Kamis 18 Oct 2018 15:27 WIB

Politikus PKB Dukung Usulan Dana Saksi Sekitar Rp 3 Triliun

Karding mengatakan dana saksi agar pelaksanaan pemilu lebih transparan.

Rep: Rizky Suryarandika/ Red: Ratna Puspita
Ketua DPP PKB Abdul Kadir Karding
Foto: Republika/Bayu Adji P
Ketua DPP PKB Abdul Kadir Karding

REPUBLIKA.CO.ID, JAKARTA -- Ketua DPP PKB Abdul Kadir Karding menyatakan setuju terhadap usulan pengadaan dana untuk saksi pemilu di TPS oleh pemerintah. Sebab, ia mengatakan, caleg mengalami kesulitan mendanai kampanye politiknya.

Karding mengatakan ada banyak komponen pembiayaan yang harus dibayar oleh caleg, termasuk pembiayaan saksi di TPS. Namun, ia mengatakan, caleg diminta aktif mendanai ongkos politiknya tanpa bergantung dari partai. 

"Jangan berharap ada partisipasi dari rakyat, itu terlalu utopis. Bantuan-bantuan yang banyak dari pengusaha itu juga tidak banyak dari partai-partai kami. Kami partai menengah," ujarnya kepada wartawan di Jakarta, Kamis (18/10). 

Ia mengaku tidak mengetahui dana yang diperlukan untuk pengadaan saksi. Namun, ia mengatakan, berdasarkan simulasi perhitungan oleh DPR dan Kemenkeu mencapai Rp 3 triliun. 
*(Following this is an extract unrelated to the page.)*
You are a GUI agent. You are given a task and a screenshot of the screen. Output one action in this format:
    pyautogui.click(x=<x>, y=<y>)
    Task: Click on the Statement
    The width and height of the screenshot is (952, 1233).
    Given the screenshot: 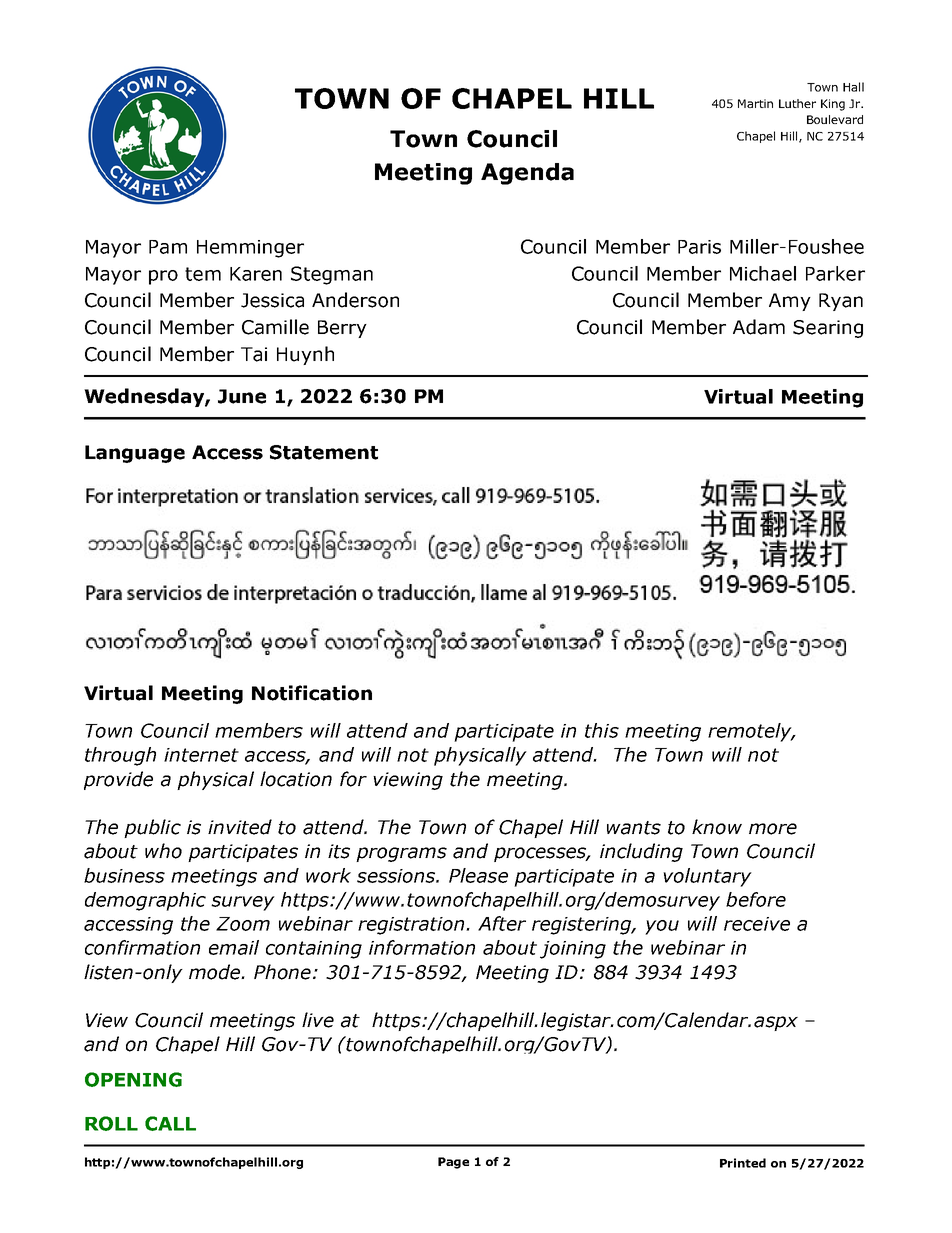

“Itu teman-teman di Banggar dan tentu di Kementerian Keungan. Kalau tidak salah simulasinya waktu itu, uang dibutuhkan tidak sampai besar. Kalau tidak salah Rp 3 triliun," katanya. 

Soal simulasi, ia memperkirakan butuh dua saksi untuk tiap TPS, sedangkan jumlah TPS diperkirakan mencapai 82 ribu. Artinya, total kebutuhan saksi mencapai 164 ribu.

"Taruhlah satu saksi Rp 200 ribu, itu berapa duit yang dibutuhkan? Tentu tidak bisa dipenuhi oleh partai-partai. Nah, oleh karena itu sepanjang APBN mampu itu bagus tetapi saran saya pelaksanaannya jangan partai-partai," kata dia.

Ia menyarankan pengelolaan saksi diserahkan pada Bawaslu atau lembaga independen lainnya. Sehingga, pelaksanaannya berlangsung dengan prinsip transparan dan jujur. 

Dengan demikian, ia yakin kecurangan dalam pemilu bisa dikurangi. "Kalau tidak, akan banyak partai yang tidak bisa menempatkan saksi di TPS, itu pasti akan mungkin terjadi kecurangan karena tidak diawasi,” kata dia.

Jika terjadi kecurangan, ia berpendapat, pemungutan suara akan dimenangkan oleh orang yang sudah berkuasa di lokasi TPS tersebut. ”Jadi itu logika yang melatarbelakangi saksi harus dibiayai oleh APBN," kata dia.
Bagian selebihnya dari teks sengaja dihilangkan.